By that year there will be about 300 million more “over 65” individuals than in 2014; China, Germany, Italy and Japan will be the countries most affected by the phenomenon. The services made necessary by the care of this segment of the population worldwide could generate between 50 and 80 million full-time employees. Another 20-40 million could finally come from investments in physical infrastructure and related to the use of new energy sources.
Learn to relearn
The use of new technologies requires new skills and a new way of communicating them. The introduction of machines during the first industrial revolution had made it necessary to improve the ability to understand written texts and numerical calculations. Since then, the state has assumed almost everywhere the role of promoter of widespread universal education with a model that in some way replicated the methods and contents of the factory. The use of new technologies and artificial intelligence could today cause a break with the past both in the contents of training and in the way it is imparted and disseminated. With regard to the already employed workforce, today there is the problem of both measuring skills and verifying whether or not they are suitable for the new production context. The analyzes that quantify the consequences of the adoption of new technologies on employment are difficult to grasp the qualitative implications on the tasks performed. Experience in this case does not help because the current process is much faster than any other in the past and because the average life of working duties is substantially reducing: compared to apprenticeship courses that last 5 years or more , the required qualifications now have an average life of two to five years.
It then becomes fundamental to define learning paths that allow workers to acquire new skills, but above all allow them to "learn to re-learn", thus avoiding obsolescence. Curiosity and the ability to solve problems are two elements that future employee training programs will have to pay particular attention to. An analysis conducted by the OECD highlights the link between the skills of adult individuals (i.e. ability to solve problems, use ICT tools and applications for
access and manage information) and the likelihood of participating in the labor market. On average, the labor force participation rate is close to 90% for adults aged between 25 and 65 with high skills in these fields (level 2-3), it drops to 76% in the case of low-medium skills (below 1) and drops to 47% for individuals with no skills.

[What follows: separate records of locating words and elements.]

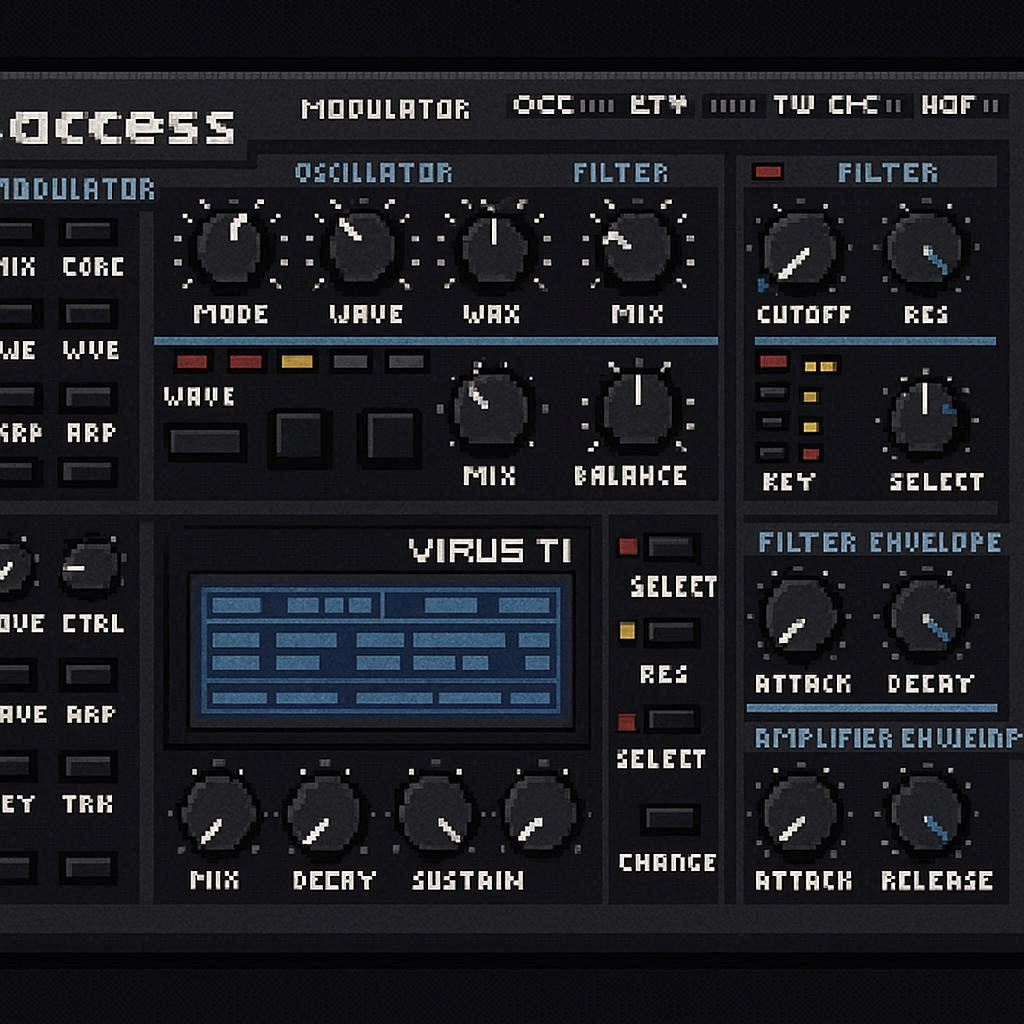Open the OCC selector in top bar
The width and height of the screenshot is (1024, 1024).
pos(543,105)
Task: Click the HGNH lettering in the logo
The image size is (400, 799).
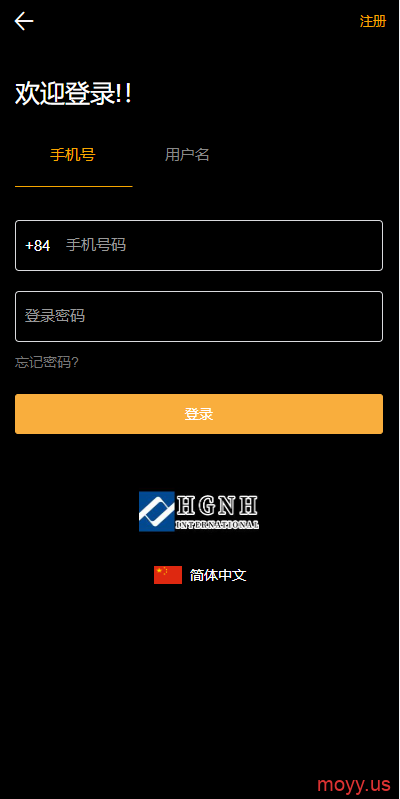Action: [x=217, y=506]
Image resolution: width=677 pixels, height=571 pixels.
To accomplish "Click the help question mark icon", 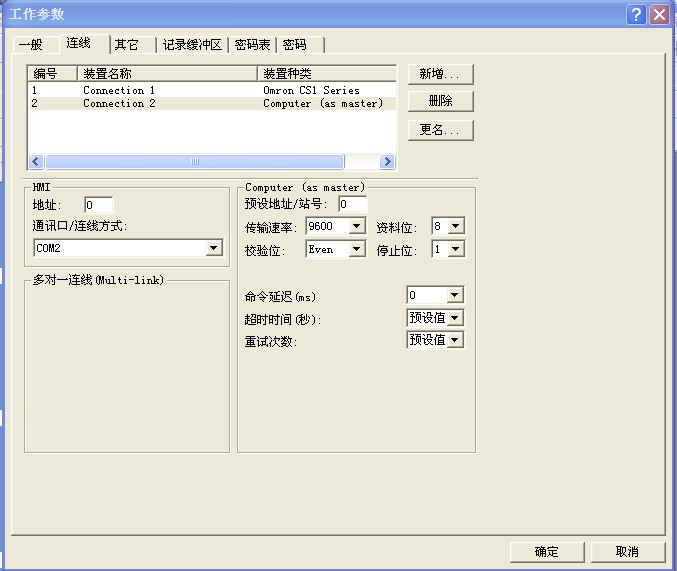I will (637, 14).
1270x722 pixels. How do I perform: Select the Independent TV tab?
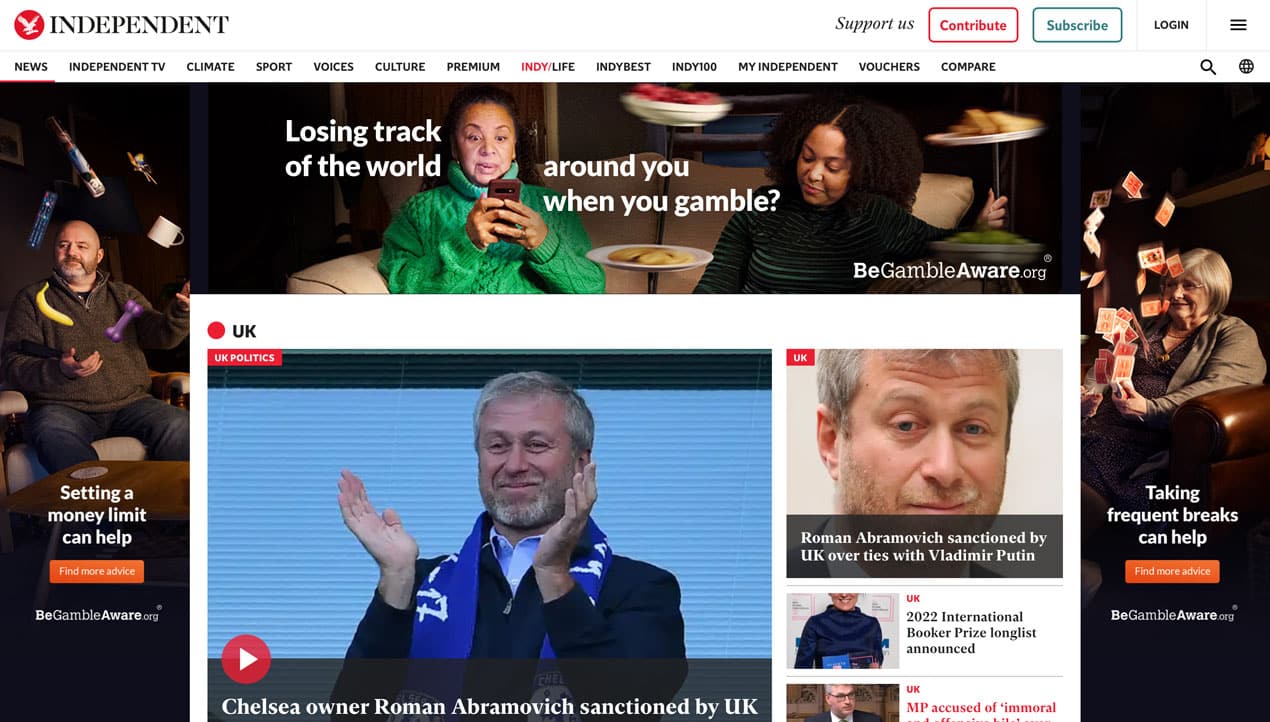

The difference between the three categories remains high even when referring to homogeneous groups of workers, for example those with a high level of education, or individuals belonging to the same gender. The differences appear particularly marked in the United Kingdom, Ireland, the Netherlands and Norway; other conditions being equal (education, gender, and so on) in these countries the labor market participation rate of those with advanced problem solving skills and the ability to use ICT tools is 17 pp higher than those with average skills, while that of those with minimal skills is 33 percentage points higher than those with no skills at all.